The two online pundits I follow most often who write about foreign policy are the somewhat-Liberal Fred Kaplan and the somewhat-Conservative Daniel Larison. When they agree on something, as they sometimes do, I feel I have stumbled upon something that's as close to the truth as you're ever likely to find on the Internet.
The two men have both now reviewed John Bolton's new book, The Room Where It Happened, which contains the testimony he could have given under oath, transcribed and published to achieve profit and avoid cross-examination. It's less useful to the country that way but it's not without its value
Here's a bit of what Daniel Larison had to say…

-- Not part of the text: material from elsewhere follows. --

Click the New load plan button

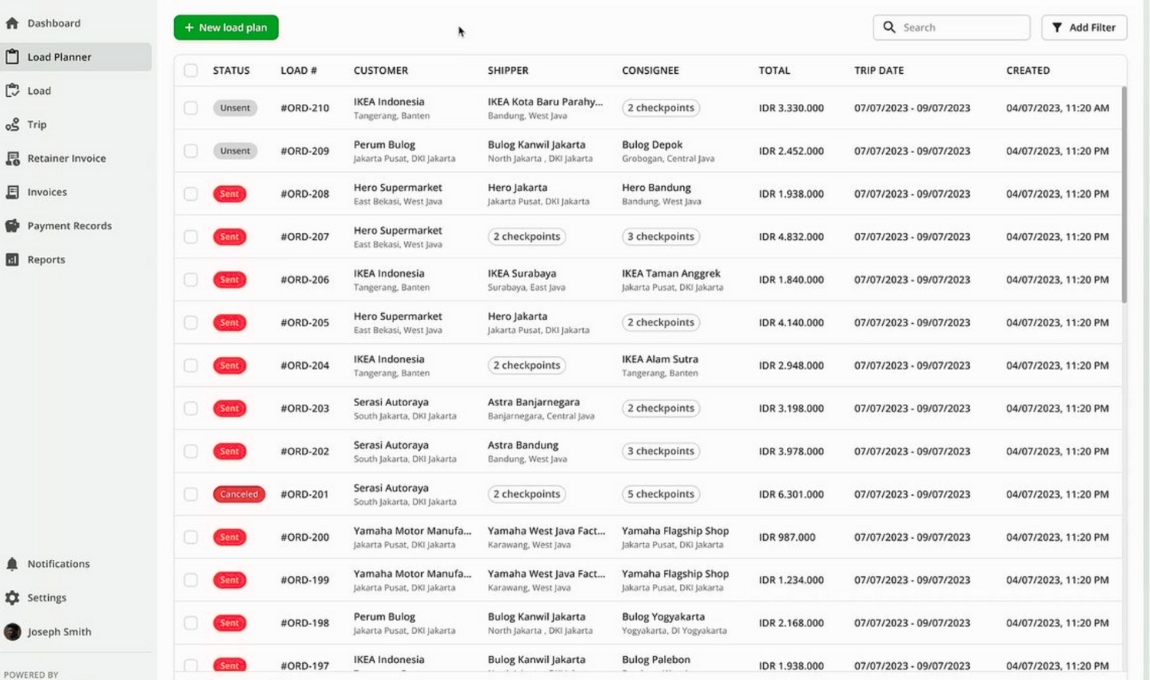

Bolton thinks he is scoring a huge hit by saying that Mnuchin worried more about how a policy affects Americans than the "mission" of regime change, which just drives home how fanatical and bad for America Bolton's foreign policy obsessions are. If we learn anything from Bolton's book, it is that Bolton was a terrible and dangerous National Security Advisor, and the country is better off now that he will never again serve in government. But then, like most of the other things contained in the book, we already knew that.
And here's Fred Kaplan…
The Room Where It Happened (out Tuesday) is every bit the flame job that the advance news stories indicated. But it's also, unwittingly, an indictment of Bolton himself — as warmonger, self-aggrandizer, deceiver, at times a shrewd bureaucratic operator, at other times stunningly blind to the politics around him, and, in any case, a man that no future president should hire to walk his dog, much less help guard the nation.